Task to complete:
Only one stretch of the material below is wanted: everything from the line containing "Like the post with 9 hearts" down to the line containing "The image size", both ends included. Repeat it exactly and skip the pictures.

Records shown:

######

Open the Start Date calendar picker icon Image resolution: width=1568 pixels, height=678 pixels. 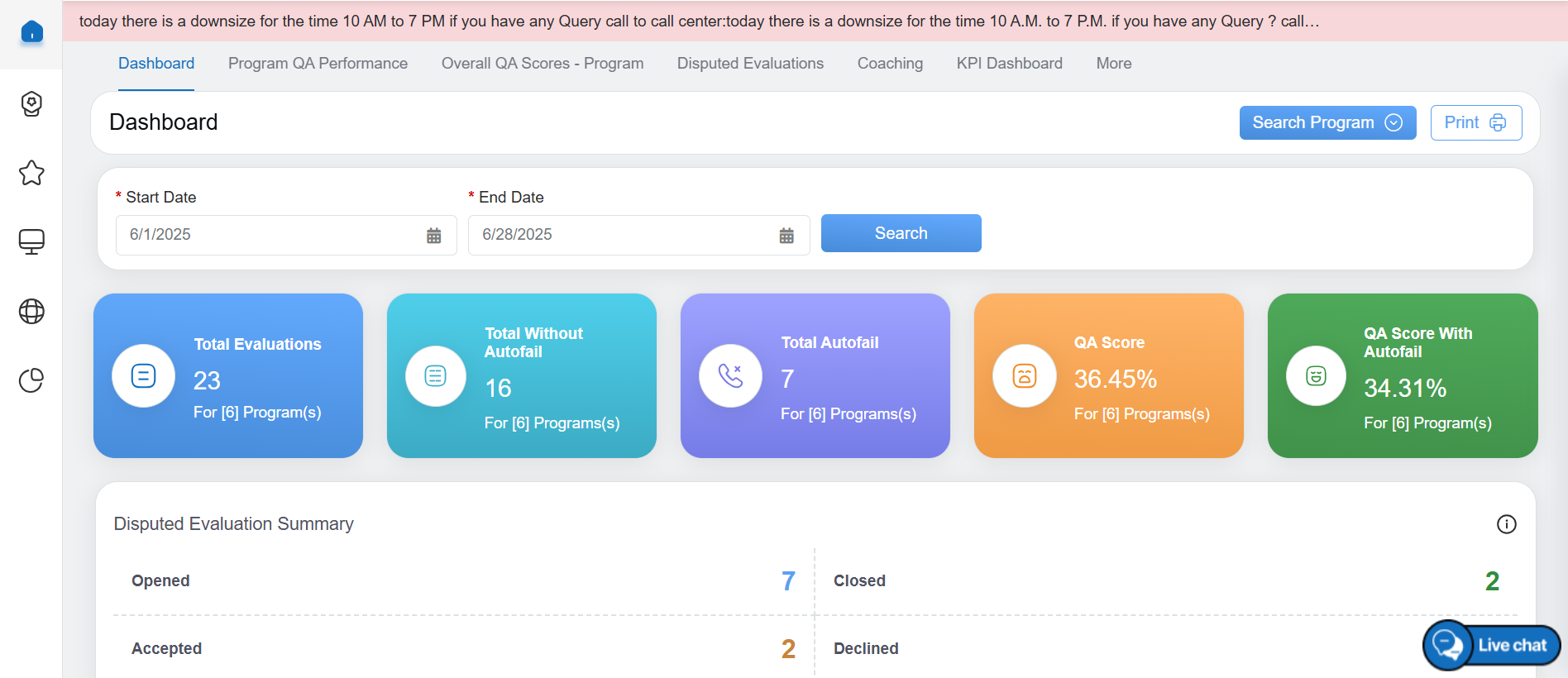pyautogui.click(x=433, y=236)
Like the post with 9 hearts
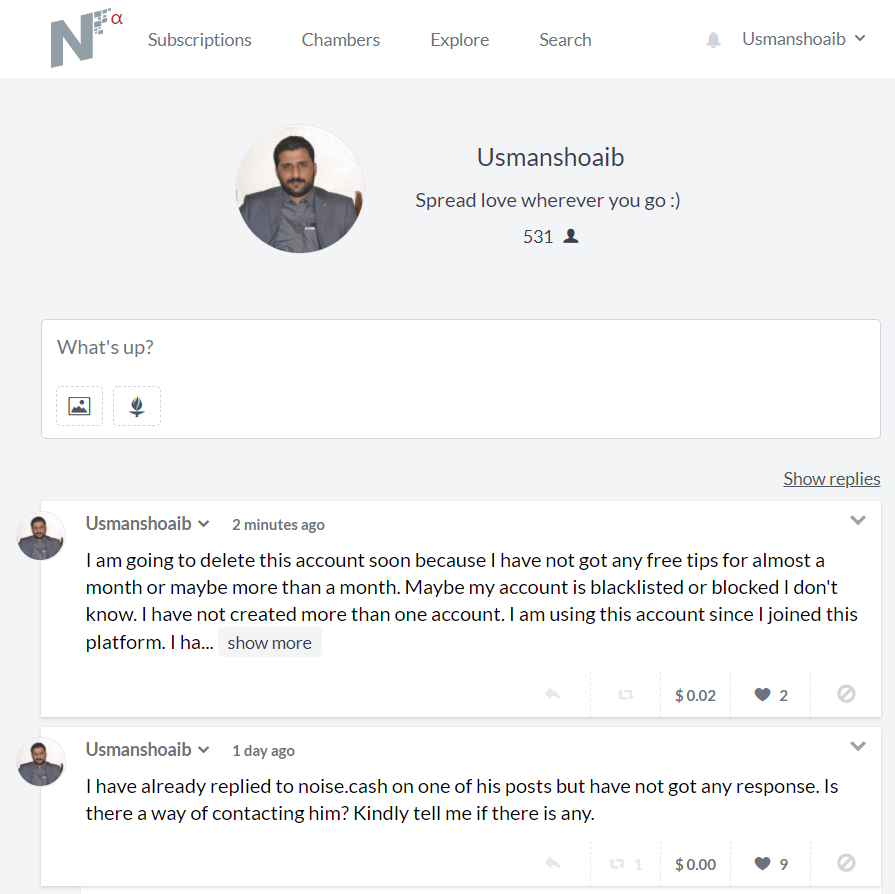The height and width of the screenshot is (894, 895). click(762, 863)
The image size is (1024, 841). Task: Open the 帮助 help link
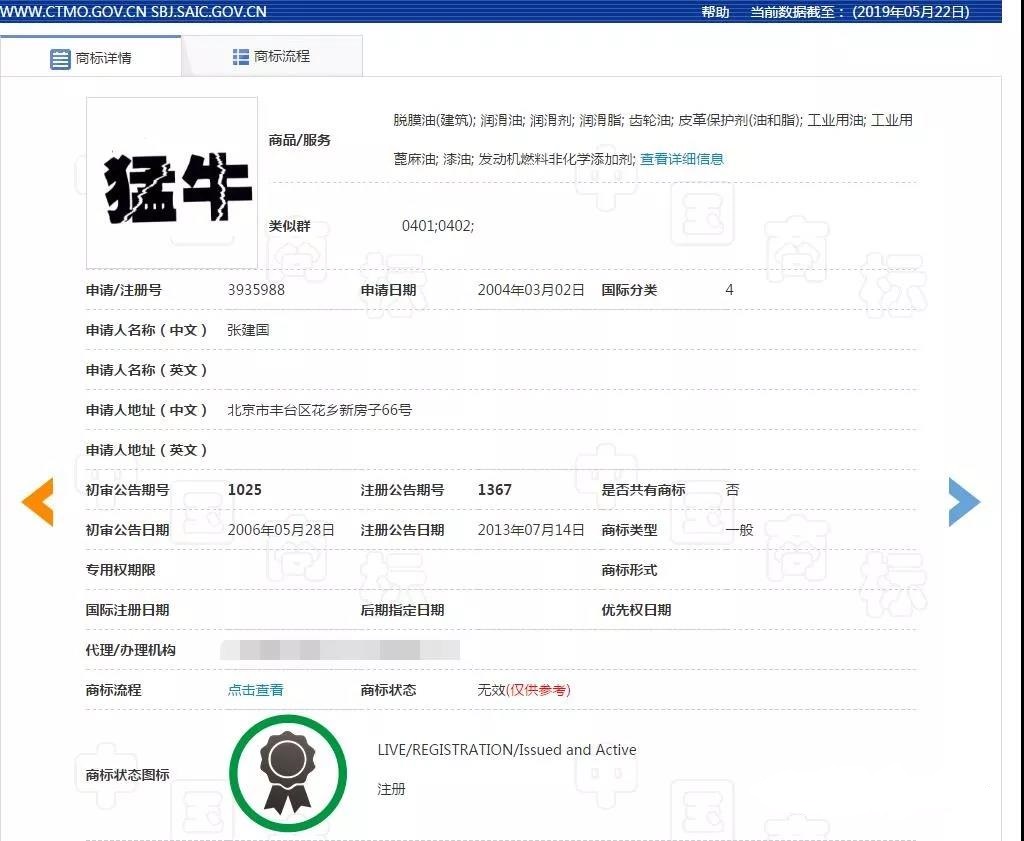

######

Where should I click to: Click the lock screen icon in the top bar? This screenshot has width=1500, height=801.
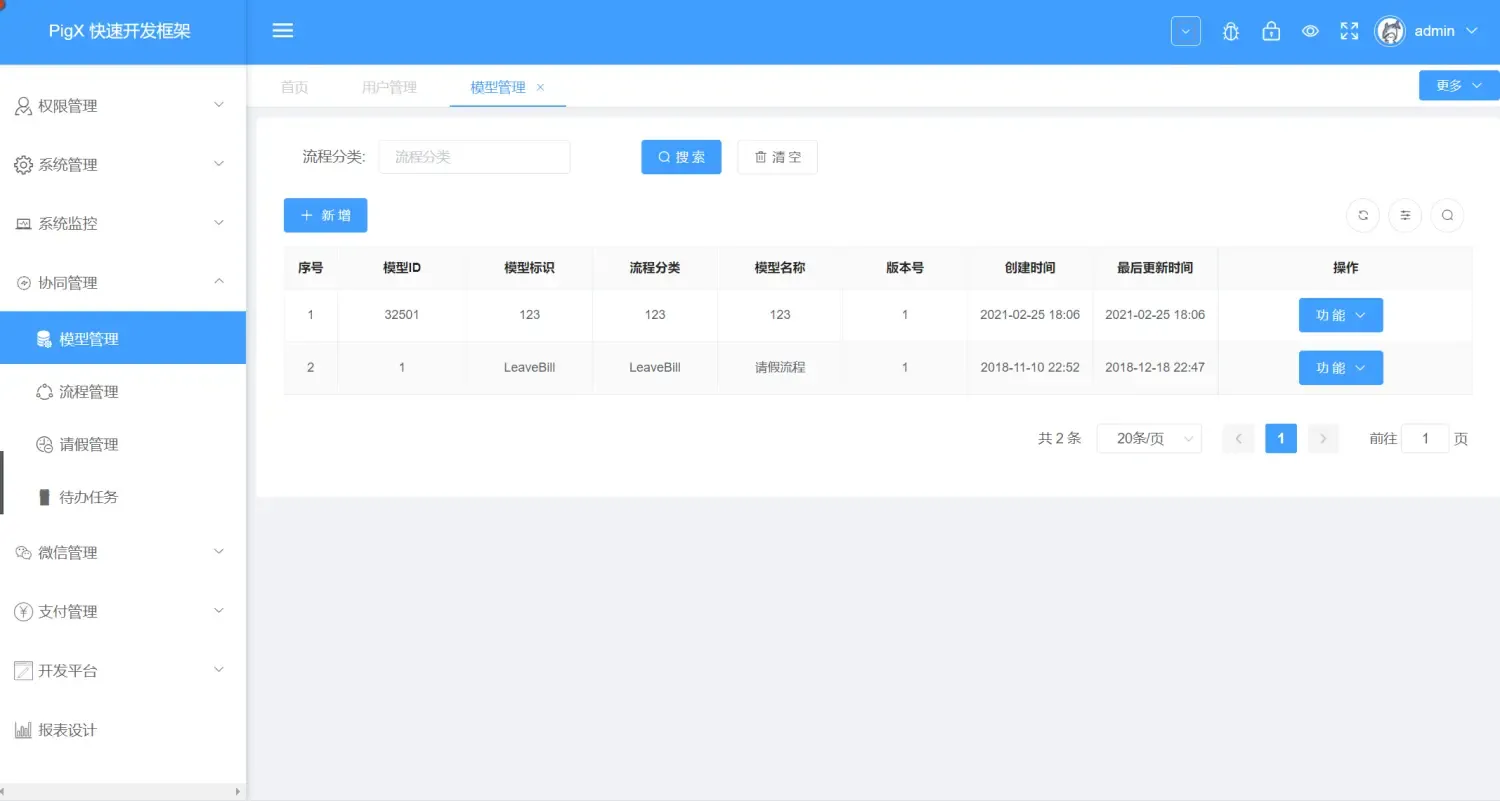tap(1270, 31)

######

Solution:
Like the post with 9 hearts
The height and width of the screenshot is (894, 895). click(762, 863)
The image size is (1024, 841). Task: Open the 帮助 help link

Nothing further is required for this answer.